Enlazando esta negación de la dimensión política del conflicto armado con otras categorizaciones absolutistas, cabe destacar que otro de los lemas postfeministas que más se obstinan en repetir es que mientras haya mujeres muertas por la violencia machista, no habrá paz. Semejante verdad de perogrullo no merecería ser respondida de no ser por la insistencia en mezclar los años de lucha armada y sus consecuencias con los asesinatos machistas, estableciendo extraños lazos entre ambos o sugiriendo discriminaciones derivadas de la lucha armada.

Un ejemplo de ello lo podemos ver en el artículo “Gatazka, normalizazioa eta feminismoa” donde se sugiere que a las personas muertas en el conflicto se les ha ofrecido distinta importancia en función de si eran mujeres u hombres (desde el ámbito del movimiento popular). Como si las muertes de Blanca Antepara, Kontxi Sanchís, Pili Arzuaga o de Olaia Kastresana (todas en ellas en circunstancias muy distintas) no se hubieran lamentado y homenajeado en la misma medida que las de otros hombres.

Con todo, el lema no es sino una reapropiación de las postfeministas vascas de una de las reivindicaciones de la mujeres de algunos países de Latinoamérica, que vieron que tras años de militancia en diferentes guerrillas, cuando sus organizaciones entablaron conversaciones con el Estado, sus necesidades y reivindicaciones específicas fueron ignoradas. Trasladar esos planteamientos a Euskal Herria es tramposo por numerosas razones, de las que caben destacar solo las más importantes.

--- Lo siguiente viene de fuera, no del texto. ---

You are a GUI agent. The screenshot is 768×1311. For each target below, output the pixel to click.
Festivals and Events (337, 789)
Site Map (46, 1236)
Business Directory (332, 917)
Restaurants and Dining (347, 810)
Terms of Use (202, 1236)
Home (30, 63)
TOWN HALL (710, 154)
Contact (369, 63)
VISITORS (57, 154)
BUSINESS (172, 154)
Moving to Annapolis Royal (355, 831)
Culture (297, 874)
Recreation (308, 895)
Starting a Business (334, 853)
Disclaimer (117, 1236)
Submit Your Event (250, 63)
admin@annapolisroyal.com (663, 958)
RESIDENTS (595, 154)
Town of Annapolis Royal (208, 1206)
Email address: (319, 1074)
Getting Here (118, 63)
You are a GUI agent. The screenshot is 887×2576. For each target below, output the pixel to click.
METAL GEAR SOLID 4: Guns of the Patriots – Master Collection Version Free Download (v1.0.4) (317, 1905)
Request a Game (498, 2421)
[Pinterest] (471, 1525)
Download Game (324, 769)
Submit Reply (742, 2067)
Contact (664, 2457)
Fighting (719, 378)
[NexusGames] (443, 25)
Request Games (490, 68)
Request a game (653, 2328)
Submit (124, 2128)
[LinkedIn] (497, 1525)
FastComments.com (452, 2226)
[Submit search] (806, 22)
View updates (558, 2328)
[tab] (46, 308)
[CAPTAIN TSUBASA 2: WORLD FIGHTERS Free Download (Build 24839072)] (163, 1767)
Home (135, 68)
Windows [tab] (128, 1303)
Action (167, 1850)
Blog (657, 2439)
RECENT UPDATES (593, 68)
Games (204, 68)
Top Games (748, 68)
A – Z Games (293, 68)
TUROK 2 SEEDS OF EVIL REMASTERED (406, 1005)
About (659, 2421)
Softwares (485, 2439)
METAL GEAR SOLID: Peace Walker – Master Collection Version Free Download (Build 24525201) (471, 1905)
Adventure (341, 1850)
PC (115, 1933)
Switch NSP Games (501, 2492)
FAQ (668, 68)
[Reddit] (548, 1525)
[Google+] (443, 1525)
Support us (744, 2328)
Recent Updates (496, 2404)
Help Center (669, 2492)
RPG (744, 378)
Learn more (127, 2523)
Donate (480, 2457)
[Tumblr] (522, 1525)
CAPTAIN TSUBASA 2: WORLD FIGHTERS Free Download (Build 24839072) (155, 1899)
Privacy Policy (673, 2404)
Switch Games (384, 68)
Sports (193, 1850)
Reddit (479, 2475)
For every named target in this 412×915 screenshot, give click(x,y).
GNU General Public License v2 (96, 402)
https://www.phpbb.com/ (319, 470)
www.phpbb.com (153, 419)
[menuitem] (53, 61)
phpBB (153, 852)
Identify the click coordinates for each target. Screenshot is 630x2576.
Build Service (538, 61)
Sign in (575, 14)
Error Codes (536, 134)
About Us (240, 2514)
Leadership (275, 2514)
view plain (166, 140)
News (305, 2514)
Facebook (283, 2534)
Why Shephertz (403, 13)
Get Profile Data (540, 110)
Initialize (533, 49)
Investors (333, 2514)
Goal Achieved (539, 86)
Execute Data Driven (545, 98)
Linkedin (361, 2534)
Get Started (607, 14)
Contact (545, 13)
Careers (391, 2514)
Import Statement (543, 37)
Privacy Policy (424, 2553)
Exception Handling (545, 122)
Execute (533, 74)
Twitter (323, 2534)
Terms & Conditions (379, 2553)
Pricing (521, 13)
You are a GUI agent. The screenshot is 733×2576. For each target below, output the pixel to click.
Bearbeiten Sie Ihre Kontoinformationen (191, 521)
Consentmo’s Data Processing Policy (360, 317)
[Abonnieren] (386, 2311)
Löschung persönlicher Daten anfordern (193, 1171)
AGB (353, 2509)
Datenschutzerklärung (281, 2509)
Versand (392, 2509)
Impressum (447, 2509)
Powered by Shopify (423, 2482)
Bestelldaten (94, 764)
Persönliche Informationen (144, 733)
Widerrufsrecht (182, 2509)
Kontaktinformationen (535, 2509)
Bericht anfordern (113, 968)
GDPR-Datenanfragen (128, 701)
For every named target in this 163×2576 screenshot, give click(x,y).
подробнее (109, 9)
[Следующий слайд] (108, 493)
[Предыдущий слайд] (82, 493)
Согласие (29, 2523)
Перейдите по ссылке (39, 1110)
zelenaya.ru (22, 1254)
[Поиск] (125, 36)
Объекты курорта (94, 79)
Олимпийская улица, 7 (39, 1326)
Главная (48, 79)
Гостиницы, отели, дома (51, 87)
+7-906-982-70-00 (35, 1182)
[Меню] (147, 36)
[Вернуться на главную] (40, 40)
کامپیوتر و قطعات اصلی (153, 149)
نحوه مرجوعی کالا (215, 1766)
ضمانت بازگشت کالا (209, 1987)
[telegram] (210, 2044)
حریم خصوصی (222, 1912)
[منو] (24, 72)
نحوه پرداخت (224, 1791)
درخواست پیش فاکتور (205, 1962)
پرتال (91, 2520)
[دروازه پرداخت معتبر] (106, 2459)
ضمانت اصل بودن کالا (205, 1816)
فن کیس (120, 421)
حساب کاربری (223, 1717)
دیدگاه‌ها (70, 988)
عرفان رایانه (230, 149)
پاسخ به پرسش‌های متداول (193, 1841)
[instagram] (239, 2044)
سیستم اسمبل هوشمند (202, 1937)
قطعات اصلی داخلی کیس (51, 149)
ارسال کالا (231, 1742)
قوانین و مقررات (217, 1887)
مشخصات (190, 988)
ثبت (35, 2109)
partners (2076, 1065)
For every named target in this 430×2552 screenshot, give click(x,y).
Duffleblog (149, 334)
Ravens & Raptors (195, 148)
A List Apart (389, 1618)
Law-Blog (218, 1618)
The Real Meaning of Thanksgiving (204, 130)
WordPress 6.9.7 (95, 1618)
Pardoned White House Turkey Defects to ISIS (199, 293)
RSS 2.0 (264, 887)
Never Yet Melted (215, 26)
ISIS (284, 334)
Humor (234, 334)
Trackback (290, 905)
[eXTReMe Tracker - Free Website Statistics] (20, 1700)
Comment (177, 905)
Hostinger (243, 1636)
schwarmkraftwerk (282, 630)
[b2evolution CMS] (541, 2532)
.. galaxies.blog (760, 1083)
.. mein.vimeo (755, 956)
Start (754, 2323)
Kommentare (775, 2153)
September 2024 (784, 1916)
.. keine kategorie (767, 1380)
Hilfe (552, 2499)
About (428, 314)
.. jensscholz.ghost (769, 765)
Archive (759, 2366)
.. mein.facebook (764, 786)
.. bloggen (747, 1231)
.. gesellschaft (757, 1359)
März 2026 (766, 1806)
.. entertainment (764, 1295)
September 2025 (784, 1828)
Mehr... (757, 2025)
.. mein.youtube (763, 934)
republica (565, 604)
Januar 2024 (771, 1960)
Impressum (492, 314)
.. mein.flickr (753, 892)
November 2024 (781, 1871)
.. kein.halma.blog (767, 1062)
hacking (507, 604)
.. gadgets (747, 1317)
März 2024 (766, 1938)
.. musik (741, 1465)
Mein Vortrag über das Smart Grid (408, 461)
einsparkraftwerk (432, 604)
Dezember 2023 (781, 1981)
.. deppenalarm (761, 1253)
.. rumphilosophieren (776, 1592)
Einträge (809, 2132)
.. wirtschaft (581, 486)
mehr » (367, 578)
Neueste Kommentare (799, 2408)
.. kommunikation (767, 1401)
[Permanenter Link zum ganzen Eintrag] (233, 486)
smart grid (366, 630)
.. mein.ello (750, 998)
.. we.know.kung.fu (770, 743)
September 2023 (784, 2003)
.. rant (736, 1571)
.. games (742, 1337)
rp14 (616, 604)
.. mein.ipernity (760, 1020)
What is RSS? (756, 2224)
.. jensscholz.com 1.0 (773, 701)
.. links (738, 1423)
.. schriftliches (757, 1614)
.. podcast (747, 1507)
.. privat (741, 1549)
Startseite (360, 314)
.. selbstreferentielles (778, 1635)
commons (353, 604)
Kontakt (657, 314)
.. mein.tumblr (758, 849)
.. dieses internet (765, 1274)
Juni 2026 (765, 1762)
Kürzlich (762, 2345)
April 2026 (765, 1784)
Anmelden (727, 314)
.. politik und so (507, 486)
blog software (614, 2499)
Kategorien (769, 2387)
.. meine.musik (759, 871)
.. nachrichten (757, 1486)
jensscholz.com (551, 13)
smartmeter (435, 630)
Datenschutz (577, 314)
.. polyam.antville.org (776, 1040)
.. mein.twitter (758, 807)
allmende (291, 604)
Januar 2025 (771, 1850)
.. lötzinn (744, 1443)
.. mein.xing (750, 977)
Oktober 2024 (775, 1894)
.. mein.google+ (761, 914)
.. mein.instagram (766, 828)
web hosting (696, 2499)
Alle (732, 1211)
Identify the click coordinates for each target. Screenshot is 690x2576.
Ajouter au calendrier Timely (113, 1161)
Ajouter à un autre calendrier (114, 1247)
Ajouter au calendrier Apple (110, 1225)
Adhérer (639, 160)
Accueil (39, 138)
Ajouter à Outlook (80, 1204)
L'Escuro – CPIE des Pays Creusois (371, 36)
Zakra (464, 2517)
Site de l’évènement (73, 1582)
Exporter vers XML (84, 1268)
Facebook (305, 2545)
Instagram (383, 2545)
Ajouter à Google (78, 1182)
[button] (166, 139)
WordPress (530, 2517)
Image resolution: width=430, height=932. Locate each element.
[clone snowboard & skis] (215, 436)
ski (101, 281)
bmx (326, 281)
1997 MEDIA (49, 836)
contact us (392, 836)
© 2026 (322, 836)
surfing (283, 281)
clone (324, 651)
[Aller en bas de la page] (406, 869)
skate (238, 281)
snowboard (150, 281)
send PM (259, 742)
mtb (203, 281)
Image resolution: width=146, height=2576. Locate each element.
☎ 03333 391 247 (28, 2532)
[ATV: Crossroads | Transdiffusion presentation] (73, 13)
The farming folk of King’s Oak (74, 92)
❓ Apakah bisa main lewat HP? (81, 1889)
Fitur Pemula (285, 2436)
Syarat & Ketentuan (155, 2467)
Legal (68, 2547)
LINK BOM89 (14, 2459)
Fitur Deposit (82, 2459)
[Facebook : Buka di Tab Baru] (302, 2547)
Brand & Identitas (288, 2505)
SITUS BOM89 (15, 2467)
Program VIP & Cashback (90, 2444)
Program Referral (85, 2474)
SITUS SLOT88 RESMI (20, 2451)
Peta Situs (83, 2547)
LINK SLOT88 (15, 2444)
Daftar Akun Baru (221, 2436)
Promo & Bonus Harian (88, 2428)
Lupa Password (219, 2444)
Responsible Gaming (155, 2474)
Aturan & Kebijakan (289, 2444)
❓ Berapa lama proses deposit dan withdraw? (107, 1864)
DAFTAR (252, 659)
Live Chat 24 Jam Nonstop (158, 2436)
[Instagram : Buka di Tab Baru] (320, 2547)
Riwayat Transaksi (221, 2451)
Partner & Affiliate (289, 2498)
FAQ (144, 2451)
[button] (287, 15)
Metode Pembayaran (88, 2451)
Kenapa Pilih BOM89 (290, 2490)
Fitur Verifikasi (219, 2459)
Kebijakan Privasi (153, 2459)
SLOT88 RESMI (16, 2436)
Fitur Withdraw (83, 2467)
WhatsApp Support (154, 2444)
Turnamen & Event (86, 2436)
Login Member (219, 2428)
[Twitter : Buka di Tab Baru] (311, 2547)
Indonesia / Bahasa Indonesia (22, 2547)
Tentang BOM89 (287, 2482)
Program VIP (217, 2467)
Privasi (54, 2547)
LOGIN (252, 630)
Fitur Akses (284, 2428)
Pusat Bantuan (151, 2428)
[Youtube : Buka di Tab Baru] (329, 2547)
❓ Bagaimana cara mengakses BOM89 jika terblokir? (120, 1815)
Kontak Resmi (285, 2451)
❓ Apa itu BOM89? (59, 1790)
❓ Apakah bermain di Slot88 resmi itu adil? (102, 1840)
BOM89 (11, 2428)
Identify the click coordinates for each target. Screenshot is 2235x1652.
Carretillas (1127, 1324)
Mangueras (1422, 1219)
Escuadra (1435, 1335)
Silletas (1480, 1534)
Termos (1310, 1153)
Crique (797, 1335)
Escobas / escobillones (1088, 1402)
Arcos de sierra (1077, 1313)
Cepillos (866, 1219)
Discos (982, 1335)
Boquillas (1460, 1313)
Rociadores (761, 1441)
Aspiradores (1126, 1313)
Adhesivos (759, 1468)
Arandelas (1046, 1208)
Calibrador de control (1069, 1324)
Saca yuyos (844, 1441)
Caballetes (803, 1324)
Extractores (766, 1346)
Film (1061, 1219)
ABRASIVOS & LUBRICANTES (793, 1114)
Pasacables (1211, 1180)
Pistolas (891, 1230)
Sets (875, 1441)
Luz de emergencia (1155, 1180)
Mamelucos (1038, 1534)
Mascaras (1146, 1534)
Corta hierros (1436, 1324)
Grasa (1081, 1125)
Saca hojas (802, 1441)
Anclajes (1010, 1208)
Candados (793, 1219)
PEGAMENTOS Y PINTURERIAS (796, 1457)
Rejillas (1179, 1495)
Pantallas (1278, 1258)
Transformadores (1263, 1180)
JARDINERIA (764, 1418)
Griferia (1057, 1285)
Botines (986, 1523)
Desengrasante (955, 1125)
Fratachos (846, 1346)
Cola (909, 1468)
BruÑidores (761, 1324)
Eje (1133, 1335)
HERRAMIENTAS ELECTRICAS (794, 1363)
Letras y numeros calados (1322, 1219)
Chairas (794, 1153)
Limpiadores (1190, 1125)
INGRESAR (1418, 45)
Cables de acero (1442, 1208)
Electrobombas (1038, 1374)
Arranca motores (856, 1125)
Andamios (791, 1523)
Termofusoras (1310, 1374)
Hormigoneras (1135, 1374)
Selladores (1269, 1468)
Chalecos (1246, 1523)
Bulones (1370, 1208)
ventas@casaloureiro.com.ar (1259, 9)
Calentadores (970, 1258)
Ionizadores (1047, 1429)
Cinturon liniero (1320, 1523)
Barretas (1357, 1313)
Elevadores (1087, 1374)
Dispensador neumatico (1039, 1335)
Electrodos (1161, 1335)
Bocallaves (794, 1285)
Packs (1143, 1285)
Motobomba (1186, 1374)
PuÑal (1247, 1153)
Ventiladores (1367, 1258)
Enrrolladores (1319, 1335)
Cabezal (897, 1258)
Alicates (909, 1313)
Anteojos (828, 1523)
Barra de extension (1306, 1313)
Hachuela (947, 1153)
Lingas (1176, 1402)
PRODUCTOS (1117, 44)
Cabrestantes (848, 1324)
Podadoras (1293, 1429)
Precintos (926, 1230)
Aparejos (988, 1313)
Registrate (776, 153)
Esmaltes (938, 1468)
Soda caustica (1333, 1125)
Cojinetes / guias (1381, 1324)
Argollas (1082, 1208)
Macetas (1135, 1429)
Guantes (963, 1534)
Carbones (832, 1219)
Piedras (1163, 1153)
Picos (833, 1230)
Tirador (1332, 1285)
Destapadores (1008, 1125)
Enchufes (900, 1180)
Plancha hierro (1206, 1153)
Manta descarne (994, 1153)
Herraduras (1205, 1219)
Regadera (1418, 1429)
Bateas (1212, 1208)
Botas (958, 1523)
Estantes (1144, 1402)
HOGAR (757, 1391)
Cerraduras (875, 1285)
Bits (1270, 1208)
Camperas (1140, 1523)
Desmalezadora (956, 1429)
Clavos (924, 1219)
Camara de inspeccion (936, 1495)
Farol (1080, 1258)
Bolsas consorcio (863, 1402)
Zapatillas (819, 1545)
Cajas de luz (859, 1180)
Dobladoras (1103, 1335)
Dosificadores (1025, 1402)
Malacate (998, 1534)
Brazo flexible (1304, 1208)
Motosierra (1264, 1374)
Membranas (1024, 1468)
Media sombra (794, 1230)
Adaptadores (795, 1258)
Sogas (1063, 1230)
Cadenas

En primer lugar, nadie ha hablado de paz en el escenario posterior al final de la lucha armada de ETA, ni se han iniciado negociaciones de ninguna clase. Cientos de personas siguen presas y a muchas otras se les han abierto nuevas causas o mantienen otras activas y la dispersión es una realidad que se constata cada fin de semana, por poner varios ejemplos (la rueda de la represión no se ha detenido como demuestran los dos huelguistas que fueron encarcelados). Es más, ni siquiera los más recalcitrantes sectores de la extrema derecha hablan de paz en la medida que ETA no ha entregado las armas. Por tanto, hablar de paz en un contexto de conflicto no armado es insultante.

Además, si en Latinoamérica la protesta surgía de las filas de las propias mujeres involucradas en el conflicto, aquí nacen, en principio, de entornos académicos burgueses, que no solo no participaron en las dinámicas de confrontación al Estado, sino que se unieron a éste en determinados momentos, como por ejemplo líneas ideológicas impulsadas por Aralar, partido que condenaba con devoción la acciones de ETA. También es cierto que este lema ha sido recogido por otras mujeres provenientes del propio movimiento y matizado considerablemente (se puede estar de acuerdo o no con las ciertas lecturas, pero son razonamientos muchos más finos que los brochazos postfeministas).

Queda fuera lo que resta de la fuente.